## AIM OF THE TASK
Rewrite the items below, changing "GUI agent" to "interface agent" wherever it occurs and leaving every other word unchanged.

## DATA LISTING
▼

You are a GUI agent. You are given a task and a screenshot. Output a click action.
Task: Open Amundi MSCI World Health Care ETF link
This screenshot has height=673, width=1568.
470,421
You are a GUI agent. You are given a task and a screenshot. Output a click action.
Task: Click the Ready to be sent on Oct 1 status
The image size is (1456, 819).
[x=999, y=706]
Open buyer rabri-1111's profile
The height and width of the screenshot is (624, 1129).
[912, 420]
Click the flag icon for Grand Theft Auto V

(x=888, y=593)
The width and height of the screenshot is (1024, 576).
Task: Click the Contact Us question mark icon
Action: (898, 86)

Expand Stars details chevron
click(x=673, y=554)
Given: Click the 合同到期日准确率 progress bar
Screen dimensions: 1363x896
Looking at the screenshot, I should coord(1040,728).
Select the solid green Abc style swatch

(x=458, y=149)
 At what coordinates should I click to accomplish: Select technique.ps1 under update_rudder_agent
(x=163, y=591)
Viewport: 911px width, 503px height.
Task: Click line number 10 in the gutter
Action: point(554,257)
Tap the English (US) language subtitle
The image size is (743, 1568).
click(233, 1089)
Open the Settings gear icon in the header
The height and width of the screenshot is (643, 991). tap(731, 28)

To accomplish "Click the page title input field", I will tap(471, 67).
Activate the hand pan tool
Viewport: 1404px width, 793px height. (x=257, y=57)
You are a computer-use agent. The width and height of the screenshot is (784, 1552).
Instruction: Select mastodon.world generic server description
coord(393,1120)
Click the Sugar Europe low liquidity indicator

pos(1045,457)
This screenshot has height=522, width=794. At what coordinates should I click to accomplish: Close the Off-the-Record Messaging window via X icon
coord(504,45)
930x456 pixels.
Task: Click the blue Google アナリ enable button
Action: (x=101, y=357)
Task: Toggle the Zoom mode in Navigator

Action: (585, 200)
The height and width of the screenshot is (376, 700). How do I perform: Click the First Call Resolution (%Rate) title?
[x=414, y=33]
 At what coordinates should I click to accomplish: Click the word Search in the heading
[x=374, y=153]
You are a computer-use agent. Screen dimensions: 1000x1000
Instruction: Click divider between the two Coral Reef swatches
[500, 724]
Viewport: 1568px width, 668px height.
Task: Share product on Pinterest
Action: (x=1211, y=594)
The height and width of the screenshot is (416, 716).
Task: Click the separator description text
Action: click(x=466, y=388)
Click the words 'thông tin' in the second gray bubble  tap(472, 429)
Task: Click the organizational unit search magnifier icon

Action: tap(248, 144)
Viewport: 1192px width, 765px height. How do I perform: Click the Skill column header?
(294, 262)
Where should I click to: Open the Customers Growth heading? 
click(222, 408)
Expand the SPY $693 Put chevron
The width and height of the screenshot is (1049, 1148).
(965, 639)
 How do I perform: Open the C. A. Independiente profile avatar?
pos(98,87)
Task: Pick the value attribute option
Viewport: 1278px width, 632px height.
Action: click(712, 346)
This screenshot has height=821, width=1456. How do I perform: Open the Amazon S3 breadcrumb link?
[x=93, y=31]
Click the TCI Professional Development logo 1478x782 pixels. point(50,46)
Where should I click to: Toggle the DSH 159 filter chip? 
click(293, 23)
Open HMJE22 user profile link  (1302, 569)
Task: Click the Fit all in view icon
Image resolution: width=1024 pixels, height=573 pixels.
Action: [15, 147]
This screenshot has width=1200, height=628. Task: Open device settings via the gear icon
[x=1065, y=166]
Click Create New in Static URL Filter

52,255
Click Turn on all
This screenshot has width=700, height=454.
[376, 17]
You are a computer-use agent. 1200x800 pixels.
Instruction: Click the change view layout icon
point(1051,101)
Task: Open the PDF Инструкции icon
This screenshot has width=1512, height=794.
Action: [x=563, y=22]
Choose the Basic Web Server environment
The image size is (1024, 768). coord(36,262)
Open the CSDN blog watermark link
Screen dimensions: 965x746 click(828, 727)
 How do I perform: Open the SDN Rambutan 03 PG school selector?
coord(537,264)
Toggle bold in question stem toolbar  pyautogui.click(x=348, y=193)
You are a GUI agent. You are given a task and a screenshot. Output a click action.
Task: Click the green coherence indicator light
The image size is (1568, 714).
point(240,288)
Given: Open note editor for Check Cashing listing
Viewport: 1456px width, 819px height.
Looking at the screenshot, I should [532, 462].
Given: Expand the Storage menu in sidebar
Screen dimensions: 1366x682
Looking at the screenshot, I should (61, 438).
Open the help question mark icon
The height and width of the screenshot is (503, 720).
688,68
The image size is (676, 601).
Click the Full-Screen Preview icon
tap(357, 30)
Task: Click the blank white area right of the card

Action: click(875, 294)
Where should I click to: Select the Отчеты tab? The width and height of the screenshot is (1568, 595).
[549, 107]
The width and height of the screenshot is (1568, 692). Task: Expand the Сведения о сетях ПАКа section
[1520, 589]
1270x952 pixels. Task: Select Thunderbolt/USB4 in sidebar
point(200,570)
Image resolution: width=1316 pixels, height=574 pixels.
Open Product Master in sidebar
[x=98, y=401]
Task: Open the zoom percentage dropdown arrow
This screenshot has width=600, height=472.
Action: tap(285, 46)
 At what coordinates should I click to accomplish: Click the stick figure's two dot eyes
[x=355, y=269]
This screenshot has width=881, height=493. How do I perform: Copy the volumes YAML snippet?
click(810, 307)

▲

## PROBLEM SOLUTION
You are a interface agent. You are given a task and a screenshot. Output a click action.
Task: Open Amundi MSCI World Health Care ETF link
This screenshot has height=673, width=1568.
470,421
You are a interface agent. You are given a task and a screenshot. Output a click action.
Task: Click the Ready to be sent on Oct 1 status
The image size is (1456, 819).
[x=999, y=706]
Open buyer rabri-1111's profile
The height and width of the screenshot is (624, 1129).
[912, 420]
Click the flag icon for Grand Theft Auto V

(x=888, y=593)
The width and height of the screenshot is (1024, 576).
Task: Click the Contact Us question mark icon
Action: (898, 86)

Expand Stars details chevron
click(x=673, y=554)
Given: Click the 合同到期日准确率 progress bar
Screen dimensions: 1363x896
Looking at the screenshot, I should coord(1040,728).
Select the solid green Abc style swatch

(x=458, y=149)
 At what coordinates should I click to accomplish: Select technique.ps1 under update_rudder_agent
(x=163, y=591)
Viewport: 911px width, 503px height.
Task: Click line number 10 in the gutter
Action: point(554,257)
Tap the English (US) language subtitle
The image size is (743, 1568).
click(233, 1089)
Open the Settings gear icon in the header
The height and width of the screenshot is (643, 991). tap(731, 28)

To accomplish "Click the page title input field", I will tap(471, 67).
Activate the hand pan tool
Viewport: 1404px width, 793px height. (x=257, y=57)
You are a computer-use agent. The width and height of the screenshot is (784, 1552).
Instruction: Select mastodon.world generic server description
coord(393,1120)
Click the Sugar Europe low liquidity indicator

pos(1045,457)
This screenshot has height=522, width=794. At what coordinates should I click to accomplish: Close the Off-the-Record Messaging window via X icon
coord(504,45)
930x456 pixels.
Task: Click the blue Google アナリ enable button
Action: (x=101, y=357)
Task: Toggle the Zoom mode in Navigator

Action: (585, 200)
The height and width of the screenshot is (376, 700). How do I perform: Click the First Call Resolution (%Rate) title?
[x=414, y=33]
 At what coordinates should I click to accomplish: Click the word Search in the heading
[x=374, y=153]
You are a computer-use agent. Screen dimensions: 1000x1000
Instruction: Click divider between the two Coral Reef swatches
[500, 724]
Viewport: 1568px width, 668px height.
Task: Share product on Pinterest
Action: (x=1211, y=594)
The height and width of the screenshot is (416, 716).
Task: Click the separator description text
Action: click(x=466, y=388)
Click the words 'thông tin' in the second gray bubble  tap(472, 429)
Task: Click the organizational unit search magnifier icon

Action: tap(248, 144)
Viewport: 1192px width, 765px height. How do I perform: Click the Skill column header?
(294, 262)
Where should I click to: Open the Customers Growth heading? 
click(222, 408)
Expand the SPY $693 Put chevron
The width and height of the screenshot is (1049, 1148).
(965, 639)
 How do I perform: Open the C. A. Independiente profile avatar?
pos(98,87)
Task: Pick the value attribute option
Viewport: 1278px width, 632px height.
Action: click(712, 346)
This screenshot has height=821, width=1456. How do I perform: Open the Amazon S3 breadcrumb link?
[x=93, y=31]
Click the TCI Professional Development logo 1478x782 pixels. point(50,46)
Where should I click to: Toggle the DSH 159 filter chip? 
click(293, 23)
Open HMJE22 user profile link  (1302, 569)
Task: Click the Fit all in view icon
Image resolution: width=1024 pixels, height=573 pixels.
Action: [15, 147]
This screenshot has width=1200, height=628. Task: Open device settings via the gear icon
[x=1065, y=166]
Click Create New in Static URL Filter

52,255
Click Turn on all
This screenshot has width=700, height=454.
[376, 17]
You are a computer-use agent. 1200x800 pixels.
Instruction: Click the change view layout icon
point(1051,101)
Task: Open the PDF Инструкции icon
This screenshot has width=1512, height=794.
Action: [x=563, y=22]
Choose the Basic Web Server environment
The image size is (1024, 768). coord(36,262)
Open the CSDN blog watermark link
Screen dimensions: 965x746 click(828, 727)
 How do I perform: Open the SDN Rambutan 03 PG school selector?
coord(537,264)
Toggle bold in question stem toolbar  pyautogui.click(x=348, y=193)
You are a interface agent. You are given a task and a screenshot. Output a click action.
Task: Click the green coherence indicator light
The image size is (1568, 714).
point(240,288)
Given: Open note editor for Check Cashing listing
Viewport: 1456px width, 819px height.
Looking at the screenshot, I should [532, 462].
Given: Expand the Storage menu in sidebar
Screen dimensions: 1366x682
Looking at the screenshot, I should (61, 438).
Open the help question mark icon
The height and width of the screenshot is (503, 720).
688,68
The image size is (676, 601).
Click the Full-Screen Preview icon
tap(357, 30)
Task: Click the blank white area right of the card

Action: click(875, 294)
Where should I click to: Select the Отчеты tab? The width and height of the screenshot is (1568, 595).
[549, 107]
The width and height of the screenshot is (1568, 692). Task: Expand the Сведения о сетях ПАКа section
[1520, 589]
1270x952 pixels. Task: Select Thunderbolt/USB4 in sidebar
point(200,570)
Image resolution: width=1316 pixels, height=574 pixels.
Open Product Master in sidebar
[x=98, y=401]
Task: Open the zoom percentage dropdown arrow
This screenshot has width=600, height=472.
Action: tap(285, 46)
 At what coordinates should I click to accomplish: Click the stick figure's two dot eyes
[x=355, y=269]
This screenshot has width=881, height=493. How do I perform: Copy the volumes YAML snippet?
click(810, 307)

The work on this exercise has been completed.